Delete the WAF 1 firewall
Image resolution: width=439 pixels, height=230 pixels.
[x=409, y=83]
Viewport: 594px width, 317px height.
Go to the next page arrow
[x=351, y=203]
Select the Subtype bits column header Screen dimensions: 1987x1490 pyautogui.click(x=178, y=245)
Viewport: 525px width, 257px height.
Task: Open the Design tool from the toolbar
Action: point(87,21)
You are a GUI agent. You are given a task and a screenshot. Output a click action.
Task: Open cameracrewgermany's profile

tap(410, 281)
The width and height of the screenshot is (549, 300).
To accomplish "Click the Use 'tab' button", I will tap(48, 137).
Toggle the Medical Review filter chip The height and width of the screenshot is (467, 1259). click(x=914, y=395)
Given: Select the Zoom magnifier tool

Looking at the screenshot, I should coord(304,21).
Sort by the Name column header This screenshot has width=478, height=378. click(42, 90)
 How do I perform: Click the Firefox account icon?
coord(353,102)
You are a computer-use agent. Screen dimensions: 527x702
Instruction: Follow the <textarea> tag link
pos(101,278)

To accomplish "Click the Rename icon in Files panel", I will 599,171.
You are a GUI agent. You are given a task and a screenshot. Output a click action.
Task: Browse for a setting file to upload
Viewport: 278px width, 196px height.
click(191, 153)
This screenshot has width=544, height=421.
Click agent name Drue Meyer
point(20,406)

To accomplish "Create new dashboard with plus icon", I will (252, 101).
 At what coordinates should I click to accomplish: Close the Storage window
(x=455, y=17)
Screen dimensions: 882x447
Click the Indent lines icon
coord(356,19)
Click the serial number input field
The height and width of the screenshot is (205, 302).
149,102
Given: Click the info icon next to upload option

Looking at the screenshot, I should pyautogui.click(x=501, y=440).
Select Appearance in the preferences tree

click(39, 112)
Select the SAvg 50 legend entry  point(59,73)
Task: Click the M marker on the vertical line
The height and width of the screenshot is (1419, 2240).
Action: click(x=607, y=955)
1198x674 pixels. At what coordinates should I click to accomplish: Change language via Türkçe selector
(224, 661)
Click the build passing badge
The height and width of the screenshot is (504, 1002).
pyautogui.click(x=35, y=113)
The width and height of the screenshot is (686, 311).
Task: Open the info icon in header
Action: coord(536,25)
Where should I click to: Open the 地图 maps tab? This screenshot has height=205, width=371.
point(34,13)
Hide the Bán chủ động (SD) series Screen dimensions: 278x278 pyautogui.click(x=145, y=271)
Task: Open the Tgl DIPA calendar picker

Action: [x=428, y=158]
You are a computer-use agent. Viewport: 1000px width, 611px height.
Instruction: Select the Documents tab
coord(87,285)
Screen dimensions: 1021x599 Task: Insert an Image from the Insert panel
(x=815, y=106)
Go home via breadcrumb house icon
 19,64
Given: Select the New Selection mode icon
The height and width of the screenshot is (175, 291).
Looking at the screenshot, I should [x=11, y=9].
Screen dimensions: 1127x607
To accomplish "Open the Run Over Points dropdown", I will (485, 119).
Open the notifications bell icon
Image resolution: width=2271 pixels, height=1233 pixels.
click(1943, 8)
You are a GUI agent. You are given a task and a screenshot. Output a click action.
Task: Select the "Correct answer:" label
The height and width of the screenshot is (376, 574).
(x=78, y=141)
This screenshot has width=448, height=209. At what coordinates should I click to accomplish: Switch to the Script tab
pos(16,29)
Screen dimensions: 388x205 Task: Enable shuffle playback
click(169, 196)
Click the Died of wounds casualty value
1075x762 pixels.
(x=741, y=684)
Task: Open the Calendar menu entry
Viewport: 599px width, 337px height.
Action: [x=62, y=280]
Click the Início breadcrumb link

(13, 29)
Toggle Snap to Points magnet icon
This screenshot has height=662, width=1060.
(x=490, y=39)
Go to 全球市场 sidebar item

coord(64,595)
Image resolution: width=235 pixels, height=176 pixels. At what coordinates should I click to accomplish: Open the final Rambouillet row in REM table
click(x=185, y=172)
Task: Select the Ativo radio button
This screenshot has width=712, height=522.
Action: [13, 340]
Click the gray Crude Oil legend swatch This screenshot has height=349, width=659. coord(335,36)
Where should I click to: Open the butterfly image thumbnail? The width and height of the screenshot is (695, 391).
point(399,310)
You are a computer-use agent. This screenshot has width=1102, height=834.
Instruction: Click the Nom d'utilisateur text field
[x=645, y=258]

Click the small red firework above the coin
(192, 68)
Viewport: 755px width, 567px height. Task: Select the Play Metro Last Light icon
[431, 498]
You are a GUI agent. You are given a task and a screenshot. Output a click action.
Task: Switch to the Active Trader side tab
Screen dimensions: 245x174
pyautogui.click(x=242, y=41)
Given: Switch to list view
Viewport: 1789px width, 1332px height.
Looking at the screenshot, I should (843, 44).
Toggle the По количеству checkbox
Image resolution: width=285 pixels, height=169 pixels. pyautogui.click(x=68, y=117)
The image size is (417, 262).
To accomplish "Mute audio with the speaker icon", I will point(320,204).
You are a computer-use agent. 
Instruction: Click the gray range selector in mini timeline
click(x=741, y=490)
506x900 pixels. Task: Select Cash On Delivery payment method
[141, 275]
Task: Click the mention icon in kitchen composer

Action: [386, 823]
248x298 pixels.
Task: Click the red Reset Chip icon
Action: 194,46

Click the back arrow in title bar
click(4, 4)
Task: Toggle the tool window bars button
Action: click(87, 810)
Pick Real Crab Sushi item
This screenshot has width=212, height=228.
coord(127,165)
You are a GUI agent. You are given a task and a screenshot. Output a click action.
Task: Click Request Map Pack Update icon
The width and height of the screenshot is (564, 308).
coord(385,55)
============================================================
▸ **SHORT EXERCISE**:
Arrange all the lines above into a Markdown table with the columns No. and Line, numbering each row and leaving out blank lines.

▸ **TASK OUTPUT**:
| No. | Line |
|---|---|
| 1 | Delete the WAF 1 firewall |
| 2 | Image resolution: width=439 pixels, height=230 pixels. |
| 3 | [x=409, y=83] |
| 4 | Viewport: 594px width, 317px height. |
| 5 | Go to the next page arrow |
| 6 | [x=351, y=203] |
| 7 | Select the Subtype bits column header Screen dimensions: 1987x1490 pyautogui.click(x=178, y=245) |
| 8 | Viewport: 525px width, 257px height. |
| 9 | Task: Open the Design tool from the toolbar |
| 10 | Action: point(87,21) |
| 11 | You are a GUI agent. You are given a task and a screenshot. Output a click action. |
| 12 | Task: Open cameracrewgermany's profile |
| 13 | tap(410, 281) |
| 14 | The width and height of the screenshot is (549, 300). |
| 15 | To accomplish "Click the Use 'tab' button", I will tap(48, 137). |
| 16 | Toggle the Medical Review filter chip The height and width of the screenshot is (467, 1259). click(x=914, y=395) |
| 17 | Given: Select the Zoom magnifier tool |
| 18 | Looking at the screenshot, I should coord(304,21). |
| 19 | Sort by the Name column header This screenshot has width=478, height=378. click(42, 90) |
| 20 |  How do I perform: Click the Firefox account icon? |
| 21 | coord(353,102) |
| 22 | You are a computer-use agent. Screen dimensions: 527x702 |
| 23 | Instruction: Follow the <textarea> tag link |
| 24 | pos(101,278) |
| 25 | To accomplish "Click the Rename icon in Files panel", I will 599,171. |
| 26 | You are a GUI agent. You are given a task and a screenshot. Output a click action. |
| 27 | Task: Browse for a setting file to upload |
| 28 | Viewport: 278px width, 196px height. |
| 29 | click(191, 153) |
| 30 | This screenshot has width=544, height=421. |
| 31 | Click agent name Drue Meyer |
| 32 | point(20,406) |
| 33 | To accomplish "Create new dashboard with plus icon", I will (252, 101). |
| 34 |  At what coordinates should I click to accomplish: Close the Storage window |
| 35 | (x=455, y=17) |
| 36 | Screen dimensions: 882x447 |
| 37 | Click the Indent lines icon |
| 38 | coord(356,19) |
| 39 | Click the serial number input field |
| 40 | The height and width of the screenshot is (205, 302). |
| 41 | 149,102 |
| 42 | Given: Click the info icon next to upload option |
| 43 | Looking at the screenshot, I should pyautogui.click(x=501, y=440). |
| 44 | Select Appearance in the preferences tree |
| 45 | click(39, 112) |
| 46 | Select the SAvg 50 legend entry  point(59,73) |
| 47 | Task: Click the M marker on the vertical line |
| 48 | The height and width of the screenshot is (1419, 2240). |
| 49 | Action: click(x=607, y=955) |
| 50 | 1198x674 pixels. At what coordinates should I click to accomplish: Change language via Türkçe selector |
| 51 | (224, 661) |
| 52 | Click the build passing badge |
| 53 | The height and width of the screenshot is (504, 1002). |
| 54 | pyautogui.click(x=35, y=113) |
| 55 | The width and height of the screenshot is (686, 311). |
| 56 | Task: Open the info icon in header |
| 57 | Action: coord(536,25) |
| 58 | Where should I click to: Open the 地图 maps tab? This screenshot has height=205, width=371. |
| 59 | point(34,13) |
| 60 | Hide the Bán chủ động (SD) series Screen dimensions: 278x278 pyautogui.click(x=145, y=271) |
| 61 | Task: Open the Tgl DIPA calendar picker |
| 62 | Action: [x=428, y=158] |
| 63 | You are a computer-use agent. Viewport: 1000px width, 611px height. |
| 64 | Instruction: Select the Documents tab |
| 65 | coord(87,285) |
| 66 | Screen dimensions: 1021x599 Task: Insert an Image from the Insert panel |
| 67 | (x=815, y=106) |
| 68 | Go home via breadcrumb house icon |
| 69 |  19,64 |
| 70 | Given: Select the New Selection mode icon |
| 71 | The height and width of the screenshot is (175, 291). |
| 72 | Looking at the screenshot, I should [x=11, y=9]. |
| 73 | Screen dimensions: 1127x607 |
| 74 | To accomplish "Open the Run Over Points dropdown", I will (485, 119). |
| 75 | Open the notifications bell icon |
| 76 | Image resolution: width=2271 pixels, height=1233 pixels. |
| 77 | click(1943, 8) |
| 78 | You are a GUI agent. You are given a task and a screenshot. Output a click action. |
| 79 | Task: Select the "Correct answer:" label |
| 80 | The height and width of the screenshot is (376, 574). |
| 81 | (x=78, y=141) |
| 82 | This screenshot has width=448, height=209. At what coordinates should I click to accomplish: Switch to the Script tab |
| 83 | pos(16,29) |
| 84 | Screen dimensions: 388x205 Task: Enable shuffle playback |
| 85 | click(169, 196) |
| 86 | Click the Died of wounds casualty value |
| 87 | 1075x762 pixels. |
| 88 | (x=741, y=684) |
| 89 | Task: Open the Calendar menu entry |
| 90 | Viewport: 599px width, 337px height. |
| 91 | Action: [x=62, y=280] |
| 92 | Click the Início breadcrumb link |
| 93 | (13, 29) |
| 94 | Toggle Snap to Points magnet icon |
| 95 | This screenshot has height=662, width=1060. |
| 96 | (x=490, y=39) |
| 97 | Go to 全球市场 sidebar item |
| 98 | coord(64,595) |
| 99 | Image resolution: width=235 pixels, height=176 pixels. At what coordinates should I click to accomplish: Open the final Rambouillet row in REM table |
| 100 | click(x=185, y=172) |
| 101 | Task: Select the Ativo radio button |
| 102 | This screenshot has width=712, height=522. |
| 103 | Action: [13, 340] |
| 104 | Click the gray Crude Oil legend swatch This screenshot has height=349, width=659. coord(335,36) |
| 105 | Where should I click to: Open the butterfly image thumbnail? The width and height of the screenshot is (695, 391). |
| 106 | point(399,310) |
| 107 | You are a computer-use agent. This screenshot has width=1102, height=834. |
| 108 | Instruction: Click the Nom d'utilisateur text field |
| 109 | [x=645, y=258] |
| 110 | Click the small red firework above the coin |
| 111 | (192, 68) |
| 112 | Viewport: 755px width, 567px height. Task: Select the Play Metro Last Light icon |
| 113 | [431, 498] |
| 114 | You are a GUI agent. You are given a task and a screenshot. Output a click action. |
| 115 | Task: Switch to the Active Trader side tab |
| 116 | Screen dimensions: 245x174 |
| 117 | pyautogui.click(x=242, y=41) |
| 118 | Given: Switch to list view |
| 119 | Viewport: 1789px width, 1332px height. |
| 120 | Looking at the screenshot, I should (843, 44). |
| 121 | Toggle the По количеству checkbox |
| 122 | Image resolution: width=285 pixels, height=169 pixels. pyautogui.click(x=68, y=117) |
| 123 | The image size is (417, 262). |
| 124 | To accomplish "Mute audio with the speaker icon", I will point(320,204). |
| 125 | You are a computer-use agent.  |
| 126 | Instruction: Click the gray range selector in mini timeline |
| 127 | click(x=741, y=490) |
| 128 | 506x900 pixels. Task: Select Cash On Delivery payment method |
| 129 | [141, 275] |
| 130 | Task: Click the mention icon in kitchen composer |
| 131 | Action: [386, 823] |
| 132 | 248x298 pixels. |
| 133 | Task: Click the red Reset Chip icon |
| 134 | Action: 194,46 |
| 135 | Click the back arrow in title bar |
| 136 | click(4, 4) |
| 137 | Task: Toggle the tool window bars button |
| 138 | Action: click(87, 810) |
| 139 | Pick Real Crab Sushi item |
| 140 | This screenshot has width=212, height=228. |
| 141 | coord(127,165) |
| 142 | You are a GUI agent. You are given a task and a screenshot. Output a click action. |
| 143 | Task: Click Request Map Pack Update icon |
| 144 | The width and height of the screenshot is (564, 308). |
| 145 | coord(385,55) |